This is a repo for my paper (Inflammation, Antibiotics, and Diet as Environmental Stressors of the Gut Microbiome in Pediatric Crohn’s Disease. Cell Host & Microbe. 2015). This repo includes the preprocessed data used in this paper.
We called the data used in this paper as PLEASE data, which are shotgun metagenomic sequencing data. For details, please refer to my paper.
All the fastq files are saved in the folder 1_COMBO_PLEASE
on the server. This folder contains four sub-folders:
1_Raw_Fastq
: the raw fastq files.2_Quality_Filter
: the fastq files after removing the low quality reads.3_Remove_Human_DNA
: the fastq files after removing the low quality reads and human reads.
- The raw clinical data are in the folder
1_Data/Raw_Data/Clinical_Information/
. - The processed clinical data and sample information are in the folder
1_Data/Processed_Data/Sample_Information/
.
The MetaPhlAn outputs for COMBO samples and PLEASE samples are in the following folders. The "unclassfied" taxa were removed and the total relative abundance in each sample were normalized to be one. "P","F","G","S" at the beginning of each file indicate taxonomic levels "phylum", "family", "genus", "species".
1_Data/Raw_Data/MetaPhlAn/COMBO
1_Data/Raw_Data/MetaPhlAn/PLEASE
I used the Phylogenetic trees by PhyloPhlAn to calculate the phylogenetic diversity. However, the trees from PhyloPhlAn can not be directly used (it caused some errors) and I processed the tree files. "P","F","G","S" indicate taxonomic levels "phylum", "family", "genus", "species".

• _Exercise data_:
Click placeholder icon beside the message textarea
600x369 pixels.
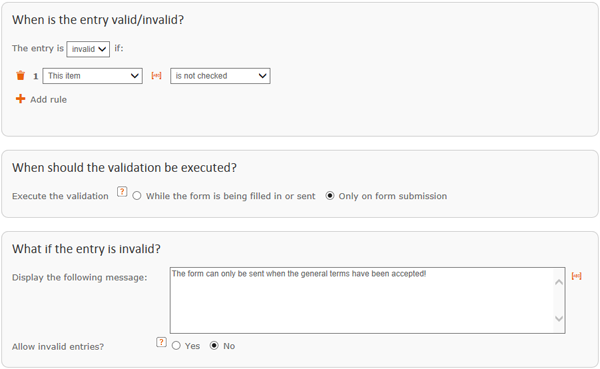[576, 276]
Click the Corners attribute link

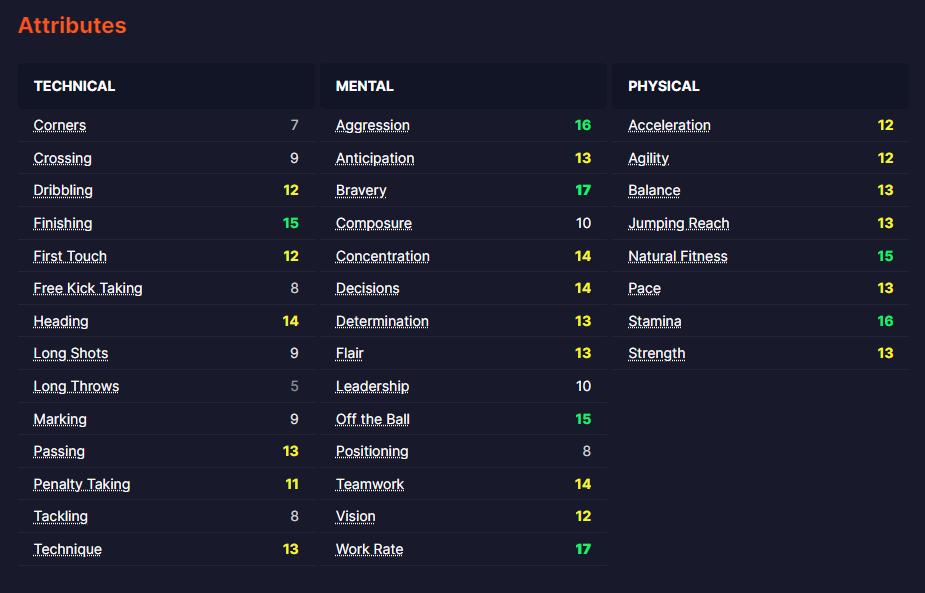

• _What this exercise asks_:
1. In the repository notes, rewrite as a short list the paragraph beginning "The MetaPhlAn outputs for COMBO samples", keeping its main facts.
2. Reproduce the stretch of the repository notes from "All the fastq" through "and human reads.".
3. Answer these questions from the repository notes.
(a) What kind of sequencing data is the PLEASE data?
(b) Which folder holds the raw clinical data?
(c) Which tool produced the phylogenetic trees used to calculate phylogenetic diversity?

• _Answers for this exercise_:
1.
- The MetaPhlAn outputs for COMBO and PLEASE samples are stored in the folders listed after the paragraph.
- The "unclassfied" taxa were removed.
- Each sample's total relative abundance was normalized to one.
- The letters "P", "F", "G", and "S" at the start of each file name mark the taxonomic levels phylum, family, genus, and species.

2.
All the fastq files are saved in the folder 1_COMBO_PLEASE
on the server. This folder contains four sub-folders:
1_Raw_Fastq
: the raw fastq files.2_Quality_Filter
: the fastq files after removing the low quality reads.3_Remove_Human_DNA
: the fastq files after removing the low quality reads and human reads.

3.
(a) Shotgun metagenomic sequencing data.
(b) 1_Data/Raw_Data/Clinical_Information/
(c) PhyloPhlAn.